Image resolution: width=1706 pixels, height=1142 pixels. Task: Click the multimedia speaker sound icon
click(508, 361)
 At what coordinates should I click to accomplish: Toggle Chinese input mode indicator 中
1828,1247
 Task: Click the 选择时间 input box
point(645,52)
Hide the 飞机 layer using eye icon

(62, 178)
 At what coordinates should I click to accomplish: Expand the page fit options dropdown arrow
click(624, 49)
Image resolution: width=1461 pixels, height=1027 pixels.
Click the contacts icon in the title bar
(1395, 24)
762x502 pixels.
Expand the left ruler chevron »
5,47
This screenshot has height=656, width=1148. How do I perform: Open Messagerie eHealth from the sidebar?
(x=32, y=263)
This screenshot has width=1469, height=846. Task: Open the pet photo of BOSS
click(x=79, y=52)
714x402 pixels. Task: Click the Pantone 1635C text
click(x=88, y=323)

================================

The response should be an exact copy of the lines from the one with "Image resolution: width=1461" through the end of the data, with no other text.

## YOUR RESPONSE:
Image resolution: width=1461 pixels, height=1027 pixels.
Click the contacts icon in the title bar
(1395, 24)
762x502 pixels.
Expand the left ruler chevron »
5,47
This screenshot has height=656, width=1148. How do I perform: Open Messagerie eHealth from the sidebar?
(x=32, y=263)
This screenshot has width=1469, height=846. Task: Open the pet photo of BOSS
click(x=79, y=52)
714x402 pixels. Task: Click the Pantone 1635C text
click(x=88, y=323)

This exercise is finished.